Records from a data collection:
=== Section Start ===
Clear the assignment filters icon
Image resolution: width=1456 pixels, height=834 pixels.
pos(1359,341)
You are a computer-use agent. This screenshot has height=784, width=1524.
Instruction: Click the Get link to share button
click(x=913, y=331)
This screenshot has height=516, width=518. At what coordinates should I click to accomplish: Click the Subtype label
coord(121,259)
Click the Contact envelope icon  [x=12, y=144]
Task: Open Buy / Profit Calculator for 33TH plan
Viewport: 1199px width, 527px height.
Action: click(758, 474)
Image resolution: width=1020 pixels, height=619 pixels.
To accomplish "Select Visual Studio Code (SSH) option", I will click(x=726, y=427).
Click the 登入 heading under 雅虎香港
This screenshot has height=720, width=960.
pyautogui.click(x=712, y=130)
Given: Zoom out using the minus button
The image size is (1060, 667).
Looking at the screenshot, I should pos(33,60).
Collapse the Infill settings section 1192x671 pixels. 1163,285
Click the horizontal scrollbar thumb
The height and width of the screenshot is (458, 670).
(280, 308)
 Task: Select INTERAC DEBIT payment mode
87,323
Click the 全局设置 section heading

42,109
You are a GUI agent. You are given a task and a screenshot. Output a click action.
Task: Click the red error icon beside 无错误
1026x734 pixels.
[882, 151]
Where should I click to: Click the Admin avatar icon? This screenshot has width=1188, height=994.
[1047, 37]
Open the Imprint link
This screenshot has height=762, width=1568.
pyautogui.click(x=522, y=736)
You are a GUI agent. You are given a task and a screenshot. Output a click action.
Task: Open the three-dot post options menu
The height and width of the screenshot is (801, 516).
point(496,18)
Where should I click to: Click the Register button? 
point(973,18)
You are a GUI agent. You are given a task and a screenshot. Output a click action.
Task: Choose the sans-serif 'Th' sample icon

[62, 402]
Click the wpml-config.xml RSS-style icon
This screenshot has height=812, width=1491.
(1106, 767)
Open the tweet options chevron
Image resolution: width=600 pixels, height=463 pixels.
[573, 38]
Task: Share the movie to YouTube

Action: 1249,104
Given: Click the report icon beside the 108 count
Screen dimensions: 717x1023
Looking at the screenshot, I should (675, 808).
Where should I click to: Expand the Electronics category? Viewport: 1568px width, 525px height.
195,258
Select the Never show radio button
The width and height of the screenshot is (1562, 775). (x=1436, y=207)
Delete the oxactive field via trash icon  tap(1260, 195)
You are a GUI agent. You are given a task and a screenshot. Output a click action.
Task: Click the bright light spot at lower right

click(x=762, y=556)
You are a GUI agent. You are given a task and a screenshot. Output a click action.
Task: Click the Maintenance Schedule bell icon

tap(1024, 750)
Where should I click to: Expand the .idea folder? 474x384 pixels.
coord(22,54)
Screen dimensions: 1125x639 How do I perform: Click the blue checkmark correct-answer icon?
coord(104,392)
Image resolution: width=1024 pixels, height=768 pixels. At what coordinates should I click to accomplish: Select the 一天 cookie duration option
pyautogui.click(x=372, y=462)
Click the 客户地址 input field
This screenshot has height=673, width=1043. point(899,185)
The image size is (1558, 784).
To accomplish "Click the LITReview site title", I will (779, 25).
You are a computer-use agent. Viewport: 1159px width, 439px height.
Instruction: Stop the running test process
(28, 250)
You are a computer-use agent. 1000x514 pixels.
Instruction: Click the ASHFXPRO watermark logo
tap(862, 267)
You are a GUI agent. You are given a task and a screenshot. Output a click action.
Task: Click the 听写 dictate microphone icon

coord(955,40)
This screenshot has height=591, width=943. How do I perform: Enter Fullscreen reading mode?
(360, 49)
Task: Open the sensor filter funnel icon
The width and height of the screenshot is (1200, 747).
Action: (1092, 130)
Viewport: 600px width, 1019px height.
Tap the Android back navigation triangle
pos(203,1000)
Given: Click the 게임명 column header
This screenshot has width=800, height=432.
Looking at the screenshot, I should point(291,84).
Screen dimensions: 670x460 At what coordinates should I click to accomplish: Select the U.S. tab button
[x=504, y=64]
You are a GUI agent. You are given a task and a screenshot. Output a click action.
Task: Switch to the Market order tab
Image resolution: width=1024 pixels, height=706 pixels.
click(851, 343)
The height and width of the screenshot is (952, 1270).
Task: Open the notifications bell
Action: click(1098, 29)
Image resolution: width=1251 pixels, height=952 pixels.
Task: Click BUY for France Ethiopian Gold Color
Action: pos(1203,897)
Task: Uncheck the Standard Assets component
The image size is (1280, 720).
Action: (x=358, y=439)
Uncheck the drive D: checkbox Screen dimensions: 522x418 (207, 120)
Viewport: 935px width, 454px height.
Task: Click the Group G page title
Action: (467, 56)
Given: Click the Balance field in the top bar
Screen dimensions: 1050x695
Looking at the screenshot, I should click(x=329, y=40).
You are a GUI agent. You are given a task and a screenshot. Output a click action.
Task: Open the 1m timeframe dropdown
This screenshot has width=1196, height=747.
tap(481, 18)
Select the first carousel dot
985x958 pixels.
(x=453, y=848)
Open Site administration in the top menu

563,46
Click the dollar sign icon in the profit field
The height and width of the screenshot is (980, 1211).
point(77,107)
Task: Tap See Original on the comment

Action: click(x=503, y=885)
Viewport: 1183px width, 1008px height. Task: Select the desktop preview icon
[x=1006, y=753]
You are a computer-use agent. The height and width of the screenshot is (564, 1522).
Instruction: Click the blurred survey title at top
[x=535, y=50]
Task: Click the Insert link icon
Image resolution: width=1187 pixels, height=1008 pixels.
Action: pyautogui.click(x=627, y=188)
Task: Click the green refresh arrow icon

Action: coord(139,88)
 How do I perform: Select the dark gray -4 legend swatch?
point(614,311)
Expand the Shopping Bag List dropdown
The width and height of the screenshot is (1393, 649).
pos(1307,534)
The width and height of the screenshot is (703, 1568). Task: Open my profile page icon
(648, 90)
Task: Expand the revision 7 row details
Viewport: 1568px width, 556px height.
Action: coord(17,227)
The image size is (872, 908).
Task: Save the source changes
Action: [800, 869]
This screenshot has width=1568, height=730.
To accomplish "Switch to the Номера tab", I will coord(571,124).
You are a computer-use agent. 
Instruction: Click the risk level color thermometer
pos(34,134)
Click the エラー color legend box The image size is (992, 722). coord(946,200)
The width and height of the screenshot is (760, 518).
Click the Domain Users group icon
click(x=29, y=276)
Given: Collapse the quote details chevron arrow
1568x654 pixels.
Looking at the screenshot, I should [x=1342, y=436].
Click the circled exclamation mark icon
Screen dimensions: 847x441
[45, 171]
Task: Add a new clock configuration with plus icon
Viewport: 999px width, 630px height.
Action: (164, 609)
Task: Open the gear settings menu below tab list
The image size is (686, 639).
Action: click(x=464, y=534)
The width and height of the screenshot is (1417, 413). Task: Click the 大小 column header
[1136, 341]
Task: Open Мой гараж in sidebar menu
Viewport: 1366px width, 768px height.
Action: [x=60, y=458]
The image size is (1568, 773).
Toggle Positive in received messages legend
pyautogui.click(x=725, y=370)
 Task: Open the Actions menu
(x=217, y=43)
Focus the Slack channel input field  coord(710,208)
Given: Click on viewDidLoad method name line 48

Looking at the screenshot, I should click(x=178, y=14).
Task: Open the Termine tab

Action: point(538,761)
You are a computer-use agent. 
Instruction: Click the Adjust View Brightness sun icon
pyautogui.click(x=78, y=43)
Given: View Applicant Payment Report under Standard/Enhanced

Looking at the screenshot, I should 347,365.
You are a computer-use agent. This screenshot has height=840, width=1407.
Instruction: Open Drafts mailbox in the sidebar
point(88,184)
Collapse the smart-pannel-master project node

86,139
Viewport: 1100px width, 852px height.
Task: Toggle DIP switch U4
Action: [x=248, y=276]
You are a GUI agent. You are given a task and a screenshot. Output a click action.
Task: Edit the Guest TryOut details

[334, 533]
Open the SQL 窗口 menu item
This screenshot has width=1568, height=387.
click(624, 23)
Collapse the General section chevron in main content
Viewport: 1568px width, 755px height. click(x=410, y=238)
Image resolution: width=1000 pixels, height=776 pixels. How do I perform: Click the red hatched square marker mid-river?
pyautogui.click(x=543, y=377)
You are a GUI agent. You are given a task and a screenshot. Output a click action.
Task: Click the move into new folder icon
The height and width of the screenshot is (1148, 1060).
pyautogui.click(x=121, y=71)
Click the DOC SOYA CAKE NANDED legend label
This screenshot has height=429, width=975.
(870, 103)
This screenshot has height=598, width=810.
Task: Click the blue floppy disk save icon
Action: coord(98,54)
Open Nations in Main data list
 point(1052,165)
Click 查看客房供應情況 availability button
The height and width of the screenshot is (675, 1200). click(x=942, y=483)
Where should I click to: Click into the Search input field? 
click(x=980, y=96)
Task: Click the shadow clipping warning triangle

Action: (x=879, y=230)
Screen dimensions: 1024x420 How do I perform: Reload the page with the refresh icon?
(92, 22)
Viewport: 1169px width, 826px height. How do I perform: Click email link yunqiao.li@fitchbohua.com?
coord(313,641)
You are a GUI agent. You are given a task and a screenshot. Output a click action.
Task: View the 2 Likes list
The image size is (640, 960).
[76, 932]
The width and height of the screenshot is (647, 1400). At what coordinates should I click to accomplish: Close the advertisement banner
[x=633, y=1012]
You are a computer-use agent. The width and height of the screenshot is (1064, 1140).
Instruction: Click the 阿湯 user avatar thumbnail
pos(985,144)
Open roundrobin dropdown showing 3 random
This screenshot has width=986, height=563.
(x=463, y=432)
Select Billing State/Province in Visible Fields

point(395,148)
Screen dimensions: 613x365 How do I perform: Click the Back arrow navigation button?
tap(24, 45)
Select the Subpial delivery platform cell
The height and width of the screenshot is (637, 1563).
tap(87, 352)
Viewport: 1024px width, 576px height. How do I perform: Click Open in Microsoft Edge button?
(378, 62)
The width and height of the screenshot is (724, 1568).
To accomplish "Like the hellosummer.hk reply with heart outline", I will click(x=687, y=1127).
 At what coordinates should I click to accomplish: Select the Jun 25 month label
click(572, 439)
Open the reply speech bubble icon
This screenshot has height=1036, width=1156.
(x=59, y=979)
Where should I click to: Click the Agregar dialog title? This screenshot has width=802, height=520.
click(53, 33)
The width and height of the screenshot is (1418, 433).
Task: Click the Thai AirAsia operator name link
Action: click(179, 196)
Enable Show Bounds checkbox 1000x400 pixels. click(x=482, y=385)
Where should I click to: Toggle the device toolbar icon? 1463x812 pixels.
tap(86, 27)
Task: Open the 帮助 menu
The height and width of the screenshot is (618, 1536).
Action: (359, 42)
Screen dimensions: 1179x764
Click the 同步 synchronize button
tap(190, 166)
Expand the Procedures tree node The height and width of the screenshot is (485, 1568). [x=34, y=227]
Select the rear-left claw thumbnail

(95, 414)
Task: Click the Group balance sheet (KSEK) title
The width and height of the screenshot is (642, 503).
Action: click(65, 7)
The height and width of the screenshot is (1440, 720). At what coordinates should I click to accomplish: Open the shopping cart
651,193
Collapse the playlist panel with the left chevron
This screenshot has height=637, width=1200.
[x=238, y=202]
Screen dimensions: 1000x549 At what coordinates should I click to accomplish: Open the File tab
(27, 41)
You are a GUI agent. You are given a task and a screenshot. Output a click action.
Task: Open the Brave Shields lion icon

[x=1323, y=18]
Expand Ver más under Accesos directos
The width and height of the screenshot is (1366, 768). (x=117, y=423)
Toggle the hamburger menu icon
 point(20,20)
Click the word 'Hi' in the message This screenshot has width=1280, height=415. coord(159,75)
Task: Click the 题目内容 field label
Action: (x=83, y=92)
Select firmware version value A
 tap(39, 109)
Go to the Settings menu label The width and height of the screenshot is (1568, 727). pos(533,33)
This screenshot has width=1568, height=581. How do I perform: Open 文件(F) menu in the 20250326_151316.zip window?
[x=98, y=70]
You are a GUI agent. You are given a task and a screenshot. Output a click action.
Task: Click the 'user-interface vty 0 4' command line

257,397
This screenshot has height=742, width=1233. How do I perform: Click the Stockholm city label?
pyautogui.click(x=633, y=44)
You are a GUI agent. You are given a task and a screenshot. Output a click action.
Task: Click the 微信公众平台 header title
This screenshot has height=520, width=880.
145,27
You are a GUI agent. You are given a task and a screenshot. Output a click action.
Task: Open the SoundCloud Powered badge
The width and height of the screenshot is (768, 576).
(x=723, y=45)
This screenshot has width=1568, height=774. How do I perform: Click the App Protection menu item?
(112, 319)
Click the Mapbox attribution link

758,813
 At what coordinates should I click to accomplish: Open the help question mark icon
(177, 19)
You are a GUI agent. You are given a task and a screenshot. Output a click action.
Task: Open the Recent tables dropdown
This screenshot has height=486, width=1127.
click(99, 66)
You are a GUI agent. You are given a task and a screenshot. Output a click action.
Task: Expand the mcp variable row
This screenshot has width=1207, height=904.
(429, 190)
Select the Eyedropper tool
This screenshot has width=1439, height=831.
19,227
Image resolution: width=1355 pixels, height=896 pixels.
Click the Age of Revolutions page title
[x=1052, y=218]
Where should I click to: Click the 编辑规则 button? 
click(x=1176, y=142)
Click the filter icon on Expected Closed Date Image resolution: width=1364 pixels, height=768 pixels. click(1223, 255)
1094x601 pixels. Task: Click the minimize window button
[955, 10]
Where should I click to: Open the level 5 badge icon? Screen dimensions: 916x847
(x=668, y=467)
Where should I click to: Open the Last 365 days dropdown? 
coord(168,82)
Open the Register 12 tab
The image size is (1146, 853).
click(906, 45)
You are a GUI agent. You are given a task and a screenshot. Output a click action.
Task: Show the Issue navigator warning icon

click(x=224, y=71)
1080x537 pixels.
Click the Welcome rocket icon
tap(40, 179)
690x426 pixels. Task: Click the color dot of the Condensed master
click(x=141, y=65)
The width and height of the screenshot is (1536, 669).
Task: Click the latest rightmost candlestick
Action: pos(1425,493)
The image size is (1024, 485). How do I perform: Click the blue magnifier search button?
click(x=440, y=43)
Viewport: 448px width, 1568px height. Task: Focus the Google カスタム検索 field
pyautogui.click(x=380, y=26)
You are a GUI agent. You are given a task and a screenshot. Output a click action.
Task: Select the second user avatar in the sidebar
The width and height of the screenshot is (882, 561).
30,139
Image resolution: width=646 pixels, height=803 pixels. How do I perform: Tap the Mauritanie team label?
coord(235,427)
=== Section End ===
TASK:
The lines to copy are those above that contain "beside".

ANSWER TO THE EXERCISE:
Task: Click the red error icon beside 无错误
Given: Click the report icon beside the 108 count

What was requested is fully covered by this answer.